A COR E A TEXTURA DE UMA FOLHA DE PAPEL EM BRANCO – Folhetim em Oito Episódios da autoria de Carlos Pessoa Rosa – Primeiro Episódio

Dedo indicador no nariz, o homem fuçou o buraco calmamente. Parou a ponta do dedo na frente dos olhos. Notou a estreiteza do campo visual, daí aproximar e afastar o dedo procurando o ponto de melhor foco. Estava envelhecendo. O cigarro deixou uma marca escura na unha e na pele ao redor dela. O corpo estranho foi analisado com a minúcia de um relojoeiro, como se fosse o primeiro. No fundo, a sombra de um homem não lhe despertou maior interesse.
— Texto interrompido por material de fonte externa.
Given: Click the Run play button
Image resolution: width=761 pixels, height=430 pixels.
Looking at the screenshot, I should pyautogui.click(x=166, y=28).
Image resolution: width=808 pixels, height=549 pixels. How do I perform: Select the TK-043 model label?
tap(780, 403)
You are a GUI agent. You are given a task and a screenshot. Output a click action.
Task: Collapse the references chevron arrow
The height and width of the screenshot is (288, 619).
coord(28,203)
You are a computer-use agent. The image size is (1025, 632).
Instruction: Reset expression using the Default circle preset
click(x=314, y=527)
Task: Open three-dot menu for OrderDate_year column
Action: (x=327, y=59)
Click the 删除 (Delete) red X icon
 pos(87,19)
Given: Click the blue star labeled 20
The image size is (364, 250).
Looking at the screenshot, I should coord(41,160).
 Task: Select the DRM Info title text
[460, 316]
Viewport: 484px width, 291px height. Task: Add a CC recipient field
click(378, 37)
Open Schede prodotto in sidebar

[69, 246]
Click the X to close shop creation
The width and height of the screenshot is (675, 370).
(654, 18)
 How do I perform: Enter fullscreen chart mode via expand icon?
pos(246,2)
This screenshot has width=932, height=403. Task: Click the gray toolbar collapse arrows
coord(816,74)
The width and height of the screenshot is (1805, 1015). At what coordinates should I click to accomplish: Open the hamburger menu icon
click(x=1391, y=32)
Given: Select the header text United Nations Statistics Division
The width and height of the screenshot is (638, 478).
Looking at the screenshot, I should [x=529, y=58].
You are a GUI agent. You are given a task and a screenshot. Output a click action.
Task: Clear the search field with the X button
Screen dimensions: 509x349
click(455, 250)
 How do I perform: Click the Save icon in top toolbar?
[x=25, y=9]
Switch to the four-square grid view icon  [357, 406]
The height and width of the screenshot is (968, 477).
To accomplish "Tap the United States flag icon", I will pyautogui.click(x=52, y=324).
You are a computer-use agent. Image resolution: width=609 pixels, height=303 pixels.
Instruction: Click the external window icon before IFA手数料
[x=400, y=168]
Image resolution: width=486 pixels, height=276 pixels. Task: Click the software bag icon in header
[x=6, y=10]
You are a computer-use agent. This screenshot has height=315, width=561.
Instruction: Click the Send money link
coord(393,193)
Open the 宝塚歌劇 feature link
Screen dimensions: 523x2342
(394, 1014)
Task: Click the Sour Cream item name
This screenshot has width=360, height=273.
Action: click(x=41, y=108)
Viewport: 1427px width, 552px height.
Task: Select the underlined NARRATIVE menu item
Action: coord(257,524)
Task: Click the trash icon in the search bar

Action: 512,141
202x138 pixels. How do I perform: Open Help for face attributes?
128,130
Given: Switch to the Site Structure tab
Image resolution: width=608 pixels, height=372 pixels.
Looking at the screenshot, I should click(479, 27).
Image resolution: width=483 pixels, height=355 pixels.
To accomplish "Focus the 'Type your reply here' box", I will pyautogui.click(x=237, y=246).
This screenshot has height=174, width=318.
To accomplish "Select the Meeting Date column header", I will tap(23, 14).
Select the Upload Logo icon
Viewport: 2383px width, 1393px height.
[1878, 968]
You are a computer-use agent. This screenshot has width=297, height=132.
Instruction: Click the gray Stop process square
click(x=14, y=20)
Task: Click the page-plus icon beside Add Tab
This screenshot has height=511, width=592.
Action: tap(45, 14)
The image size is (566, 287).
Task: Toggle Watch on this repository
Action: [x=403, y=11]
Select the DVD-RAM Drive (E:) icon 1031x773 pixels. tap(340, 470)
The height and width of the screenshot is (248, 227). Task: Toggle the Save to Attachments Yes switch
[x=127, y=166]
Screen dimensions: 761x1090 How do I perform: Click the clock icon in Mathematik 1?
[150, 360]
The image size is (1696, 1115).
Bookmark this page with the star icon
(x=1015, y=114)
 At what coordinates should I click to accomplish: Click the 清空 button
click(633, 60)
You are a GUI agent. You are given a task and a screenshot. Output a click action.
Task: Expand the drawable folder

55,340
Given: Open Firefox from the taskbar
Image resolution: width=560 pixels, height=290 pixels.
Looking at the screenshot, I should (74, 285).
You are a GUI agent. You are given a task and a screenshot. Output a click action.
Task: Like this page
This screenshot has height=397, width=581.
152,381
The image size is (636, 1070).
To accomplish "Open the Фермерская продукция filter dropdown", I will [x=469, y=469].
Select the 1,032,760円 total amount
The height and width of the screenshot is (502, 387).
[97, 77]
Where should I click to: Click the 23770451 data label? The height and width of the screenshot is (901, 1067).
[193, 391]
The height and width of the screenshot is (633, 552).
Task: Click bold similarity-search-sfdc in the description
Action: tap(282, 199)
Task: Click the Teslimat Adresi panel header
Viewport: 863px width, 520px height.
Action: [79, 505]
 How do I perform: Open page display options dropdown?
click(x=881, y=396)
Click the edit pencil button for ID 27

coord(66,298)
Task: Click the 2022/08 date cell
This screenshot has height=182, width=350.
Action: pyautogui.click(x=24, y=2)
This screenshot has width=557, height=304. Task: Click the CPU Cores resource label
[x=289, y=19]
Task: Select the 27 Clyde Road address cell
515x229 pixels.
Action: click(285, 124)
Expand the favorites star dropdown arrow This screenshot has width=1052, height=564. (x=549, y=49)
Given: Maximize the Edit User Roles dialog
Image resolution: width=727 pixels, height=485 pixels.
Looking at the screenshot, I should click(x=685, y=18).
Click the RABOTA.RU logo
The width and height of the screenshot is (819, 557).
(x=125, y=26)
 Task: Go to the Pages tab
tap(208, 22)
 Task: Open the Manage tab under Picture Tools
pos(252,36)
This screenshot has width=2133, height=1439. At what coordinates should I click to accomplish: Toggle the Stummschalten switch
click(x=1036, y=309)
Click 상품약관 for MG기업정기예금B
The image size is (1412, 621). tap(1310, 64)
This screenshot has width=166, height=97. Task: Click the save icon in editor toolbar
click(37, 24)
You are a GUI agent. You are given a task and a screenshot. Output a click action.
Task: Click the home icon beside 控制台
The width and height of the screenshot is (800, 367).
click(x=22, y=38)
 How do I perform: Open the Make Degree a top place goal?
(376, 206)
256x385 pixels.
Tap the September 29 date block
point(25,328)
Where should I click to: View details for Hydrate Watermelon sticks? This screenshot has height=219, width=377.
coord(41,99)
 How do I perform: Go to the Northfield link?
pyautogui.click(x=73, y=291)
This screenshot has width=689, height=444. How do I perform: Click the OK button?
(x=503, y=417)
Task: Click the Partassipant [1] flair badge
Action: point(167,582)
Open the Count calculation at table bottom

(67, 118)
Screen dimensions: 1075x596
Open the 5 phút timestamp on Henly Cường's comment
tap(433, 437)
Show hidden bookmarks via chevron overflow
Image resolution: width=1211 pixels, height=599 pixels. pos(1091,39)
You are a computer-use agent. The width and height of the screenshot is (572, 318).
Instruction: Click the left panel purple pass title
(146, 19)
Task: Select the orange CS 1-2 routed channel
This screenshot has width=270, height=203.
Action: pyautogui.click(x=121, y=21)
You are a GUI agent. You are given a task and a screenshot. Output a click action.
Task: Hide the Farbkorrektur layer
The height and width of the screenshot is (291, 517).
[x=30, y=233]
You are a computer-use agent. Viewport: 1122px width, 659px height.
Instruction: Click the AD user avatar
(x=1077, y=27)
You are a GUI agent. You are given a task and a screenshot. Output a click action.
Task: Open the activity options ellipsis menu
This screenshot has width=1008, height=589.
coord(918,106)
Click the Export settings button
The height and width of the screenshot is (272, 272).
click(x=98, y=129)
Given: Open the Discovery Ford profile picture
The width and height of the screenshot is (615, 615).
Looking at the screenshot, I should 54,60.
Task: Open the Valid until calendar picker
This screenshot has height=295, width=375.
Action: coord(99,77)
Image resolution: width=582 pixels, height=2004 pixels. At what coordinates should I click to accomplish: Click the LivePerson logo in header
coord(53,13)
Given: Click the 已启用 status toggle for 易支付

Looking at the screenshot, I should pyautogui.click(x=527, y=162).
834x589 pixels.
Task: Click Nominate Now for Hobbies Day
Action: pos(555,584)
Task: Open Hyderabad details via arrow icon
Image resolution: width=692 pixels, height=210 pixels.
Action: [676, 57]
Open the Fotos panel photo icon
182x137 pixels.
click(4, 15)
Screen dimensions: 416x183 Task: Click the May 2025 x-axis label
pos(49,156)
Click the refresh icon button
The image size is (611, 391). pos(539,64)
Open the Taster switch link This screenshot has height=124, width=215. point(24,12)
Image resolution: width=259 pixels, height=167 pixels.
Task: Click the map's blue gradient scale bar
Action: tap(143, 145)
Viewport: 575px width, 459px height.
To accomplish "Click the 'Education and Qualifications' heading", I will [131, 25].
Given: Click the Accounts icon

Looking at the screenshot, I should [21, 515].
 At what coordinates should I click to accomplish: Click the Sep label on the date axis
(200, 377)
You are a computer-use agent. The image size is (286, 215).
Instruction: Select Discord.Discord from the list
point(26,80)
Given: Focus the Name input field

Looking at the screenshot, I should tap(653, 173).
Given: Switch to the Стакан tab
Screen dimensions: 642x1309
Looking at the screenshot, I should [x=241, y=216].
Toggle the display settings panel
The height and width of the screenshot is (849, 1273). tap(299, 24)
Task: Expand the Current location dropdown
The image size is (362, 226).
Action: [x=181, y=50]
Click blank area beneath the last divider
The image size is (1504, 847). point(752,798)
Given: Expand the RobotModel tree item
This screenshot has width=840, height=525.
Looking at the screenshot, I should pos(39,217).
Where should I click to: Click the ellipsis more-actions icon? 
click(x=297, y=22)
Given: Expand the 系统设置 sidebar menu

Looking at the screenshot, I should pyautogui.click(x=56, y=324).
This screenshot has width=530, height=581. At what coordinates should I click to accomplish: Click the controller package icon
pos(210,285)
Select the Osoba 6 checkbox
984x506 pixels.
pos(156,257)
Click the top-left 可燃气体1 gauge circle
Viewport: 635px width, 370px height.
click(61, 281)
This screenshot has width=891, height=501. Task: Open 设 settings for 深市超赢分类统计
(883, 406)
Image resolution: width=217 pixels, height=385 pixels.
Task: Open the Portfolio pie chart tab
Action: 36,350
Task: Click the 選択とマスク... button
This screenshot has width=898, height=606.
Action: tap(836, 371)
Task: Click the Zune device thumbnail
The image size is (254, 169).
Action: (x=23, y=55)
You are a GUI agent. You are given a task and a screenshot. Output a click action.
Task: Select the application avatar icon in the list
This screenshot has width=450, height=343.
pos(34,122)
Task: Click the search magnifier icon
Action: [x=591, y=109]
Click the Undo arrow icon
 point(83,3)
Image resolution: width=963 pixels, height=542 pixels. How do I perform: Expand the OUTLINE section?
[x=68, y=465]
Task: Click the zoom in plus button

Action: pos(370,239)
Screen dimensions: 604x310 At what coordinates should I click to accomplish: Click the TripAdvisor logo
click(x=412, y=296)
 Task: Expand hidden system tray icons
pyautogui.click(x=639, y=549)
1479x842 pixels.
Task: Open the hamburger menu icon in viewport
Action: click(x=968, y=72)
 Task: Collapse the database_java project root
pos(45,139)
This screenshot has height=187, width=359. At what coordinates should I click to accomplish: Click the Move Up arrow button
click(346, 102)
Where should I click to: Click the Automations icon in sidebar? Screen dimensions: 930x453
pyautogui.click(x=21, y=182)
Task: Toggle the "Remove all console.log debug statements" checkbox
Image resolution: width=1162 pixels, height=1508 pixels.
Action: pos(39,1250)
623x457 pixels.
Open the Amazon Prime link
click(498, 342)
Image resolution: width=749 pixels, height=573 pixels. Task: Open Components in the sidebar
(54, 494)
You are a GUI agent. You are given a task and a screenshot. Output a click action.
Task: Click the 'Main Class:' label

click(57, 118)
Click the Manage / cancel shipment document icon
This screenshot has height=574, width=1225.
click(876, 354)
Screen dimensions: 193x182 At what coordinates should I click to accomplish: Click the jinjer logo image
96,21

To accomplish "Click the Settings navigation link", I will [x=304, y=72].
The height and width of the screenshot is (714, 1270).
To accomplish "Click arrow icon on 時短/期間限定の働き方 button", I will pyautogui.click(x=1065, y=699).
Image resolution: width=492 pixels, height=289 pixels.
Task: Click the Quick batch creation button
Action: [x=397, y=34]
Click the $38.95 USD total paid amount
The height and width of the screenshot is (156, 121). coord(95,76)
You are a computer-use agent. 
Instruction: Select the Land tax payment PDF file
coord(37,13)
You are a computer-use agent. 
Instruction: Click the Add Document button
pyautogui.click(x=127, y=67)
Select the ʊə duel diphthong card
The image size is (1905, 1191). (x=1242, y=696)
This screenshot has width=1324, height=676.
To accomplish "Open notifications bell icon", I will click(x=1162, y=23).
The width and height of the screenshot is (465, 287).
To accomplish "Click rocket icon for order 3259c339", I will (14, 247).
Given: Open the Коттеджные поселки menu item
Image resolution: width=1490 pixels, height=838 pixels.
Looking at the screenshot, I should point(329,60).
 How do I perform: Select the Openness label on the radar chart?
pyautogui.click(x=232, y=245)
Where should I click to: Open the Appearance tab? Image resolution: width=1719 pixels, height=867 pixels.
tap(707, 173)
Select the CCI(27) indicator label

Hábito antigo, gostava de passar o dia sentado no portão. Vez ou outra, ia bebericar na cozinha. Pinga de alambique, das boas, nunca desprezou. Aprendeu com o pai. Um gole só. Retornava esfregando as mãos e fazendo careta. Os olhos vermelhos e brilhantes fixavam o olhar no final da rua. Oferecia-lhe outro colorido. Há anos, aguardava da vida algo mais do que ser tetracampeão ou herói por ter sobrevivido às endemias, epidemias, desnutrição, doenças profissionais, atropelamentos e às chacinas. Mas um dia era imitação do outro: os mesmos rostos, indo e vindo, como o fole de um acordeão. O desemprego aumentado como praga. O tempo cada vez roubando mais o espaço. Construíram um prédio enorme na praça do bairro. Uma construção cheia de curvas e arcos. Dizia o italiano vizinho que imitavam a arte de sua cidade natal. Que importância teria se roubou o local onde ele jogava truco, xadrez e conversa fora? Desde então, o destino do italiano era uma velha cadeira de madeira no apertado da calçada. Gordo, as pernas inchadas transudam água.